▸ **What you should do**
Please state how many lines in the records below contain the word "will", giving only the number.

[Stored dataset items]

- - -

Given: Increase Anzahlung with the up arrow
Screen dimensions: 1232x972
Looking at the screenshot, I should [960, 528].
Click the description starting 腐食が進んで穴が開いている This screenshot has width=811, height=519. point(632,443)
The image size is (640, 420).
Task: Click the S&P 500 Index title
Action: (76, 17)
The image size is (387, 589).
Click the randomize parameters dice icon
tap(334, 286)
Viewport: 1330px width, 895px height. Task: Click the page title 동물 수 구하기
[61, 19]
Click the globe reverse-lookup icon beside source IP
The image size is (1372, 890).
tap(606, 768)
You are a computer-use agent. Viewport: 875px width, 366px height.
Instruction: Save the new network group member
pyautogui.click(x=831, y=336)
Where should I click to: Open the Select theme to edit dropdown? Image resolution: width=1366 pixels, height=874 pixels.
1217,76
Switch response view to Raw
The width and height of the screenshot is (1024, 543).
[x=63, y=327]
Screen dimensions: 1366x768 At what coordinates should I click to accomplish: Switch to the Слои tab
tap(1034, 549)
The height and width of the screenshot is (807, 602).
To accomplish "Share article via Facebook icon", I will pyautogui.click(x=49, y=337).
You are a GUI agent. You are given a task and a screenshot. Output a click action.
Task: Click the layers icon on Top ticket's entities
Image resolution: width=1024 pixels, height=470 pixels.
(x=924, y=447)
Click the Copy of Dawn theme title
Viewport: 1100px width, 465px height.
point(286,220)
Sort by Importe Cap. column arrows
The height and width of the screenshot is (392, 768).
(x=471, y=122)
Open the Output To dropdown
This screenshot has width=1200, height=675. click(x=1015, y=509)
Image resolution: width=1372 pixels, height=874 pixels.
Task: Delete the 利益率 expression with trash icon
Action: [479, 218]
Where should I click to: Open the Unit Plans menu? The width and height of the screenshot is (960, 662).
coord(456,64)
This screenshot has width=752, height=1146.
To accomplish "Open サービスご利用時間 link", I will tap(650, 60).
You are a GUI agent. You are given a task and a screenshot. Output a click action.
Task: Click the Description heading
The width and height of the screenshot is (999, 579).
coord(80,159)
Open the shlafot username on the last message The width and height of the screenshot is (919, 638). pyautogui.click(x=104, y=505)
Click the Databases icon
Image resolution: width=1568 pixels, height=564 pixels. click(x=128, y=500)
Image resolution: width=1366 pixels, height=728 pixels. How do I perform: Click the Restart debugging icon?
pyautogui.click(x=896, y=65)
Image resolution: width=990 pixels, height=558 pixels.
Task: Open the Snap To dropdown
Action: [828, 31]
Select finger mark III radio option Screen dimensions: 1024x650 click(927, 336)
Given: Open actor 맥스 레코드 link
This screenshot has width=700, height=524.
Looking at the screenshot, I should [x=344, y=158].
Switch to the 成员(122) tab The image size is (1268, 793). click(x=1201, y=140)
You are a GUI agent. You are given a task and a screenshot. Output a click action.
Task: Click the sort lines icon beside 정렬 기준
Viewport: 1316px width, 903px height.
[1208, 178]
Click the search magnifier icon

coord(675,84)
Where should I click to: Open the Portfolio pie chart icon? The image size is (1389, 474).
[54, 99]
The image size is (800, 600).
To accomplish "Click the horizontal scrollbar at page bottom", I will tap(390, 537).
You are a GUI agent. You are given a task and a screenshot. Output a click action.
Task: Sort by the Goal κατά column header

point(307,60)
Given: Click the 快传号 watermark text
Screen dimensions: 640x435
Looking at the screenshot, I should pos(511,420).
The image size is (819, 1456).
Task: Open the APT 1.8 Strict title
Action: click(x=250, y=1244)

- - -

▸ **Response to this task**
3